Challenge 1 |
Translate this sentence from the forum thread on cancelling an eir direct debit into Spanish: "I phoned them, they agreed it was a mistake and would cancel the direct debit."
Challenge 2 |
Quote the passage of the eir direct debit thread that opens with the words containing "## Logo (16" and closes with "jpd (17 Dec 2017)", keeping every character unchanged.

Excerpted text |
# Cancelling eir DD



## Logo (16 Dec 2017)

Last week I signed up for eirs €40/ month BB & LL service. To date the landline hasn't worked and after numerous calls I have an appointment to rectify the problem next week. Today I received an email advising me that "Your bill amount is €47.36." I've tried to cancel the DD online with PTSB but it's not allowing me. I'm still within the cooling off period (and even if I wasn't they are not providing the service that I signed up for). Do I need to call into the bank to cancel the DD? Thanks


----------



## jpd (17 Dec 2017)

That depends on your bank.

With Bank of Ireland Online you can refuse SEPA Direct Debits (either next one or all further ones) fas long as you have the info (creditor name, id, etc)


----------



## valery (17 Dec 2017)

Go carefully.  I switched from Eir to Sky.  Followed the protocol re notice etc.  I was due a refund from Eir which I received.  However the following month I received a text message that they were going to put through the usual monthly direct debit.  I phoned them, they agreed it was a mistake and would cancel the direct debit.  However as a safeguard   I phoned AIB and cancelled direct debits from EIR. 
Eir attempted to put through the DD.  It was returned.  Within 5 days, I had a debt collector on their behalf hounding me by phone.  Eventually, it was sorted out,but it was very annoying.


----------

Data lines |
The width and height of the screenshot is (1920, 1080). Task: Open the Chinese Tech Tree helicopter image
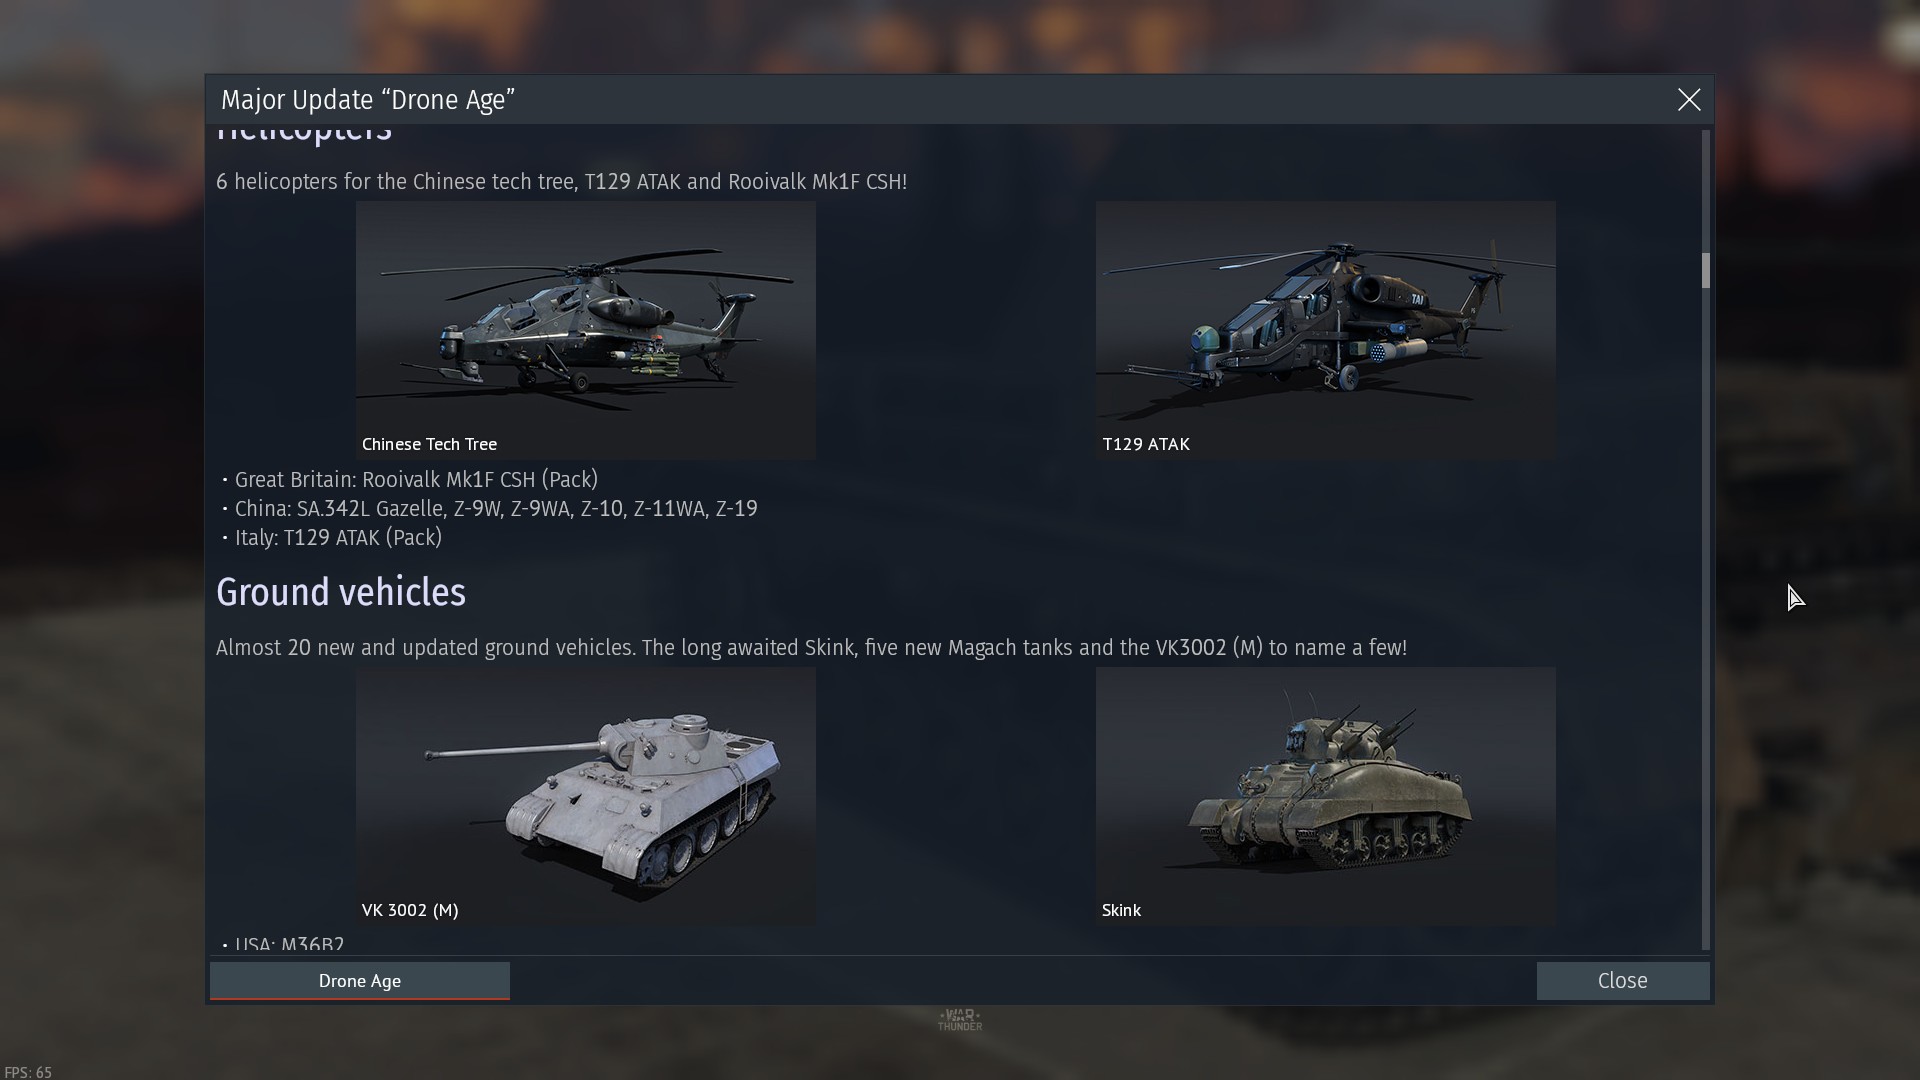(x=586, y=330)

Exercise response 1 |
Los llamé, reconocieron que era un error y que cancelarían la domiciliación bancaria.

Exercise response 2 |
## Logo (16 Dec 2017)

Last week I signed up for eirs €40/ month BB & LL service. To date the landline hasn't worked and after numerous calls I have an appointment to rectify the problem next week. Today I received an email advising me that "Your bill amount is €47.36." I've tried to cancel the DD online with PTSB but it's not allowing me. I'm still within the cooling off period (and even if I wasn't they are not providing the service that I signed up for). Do I need to call into the bank to cancel the DD? Thanks


----------



## jpd (17 Dec 2017)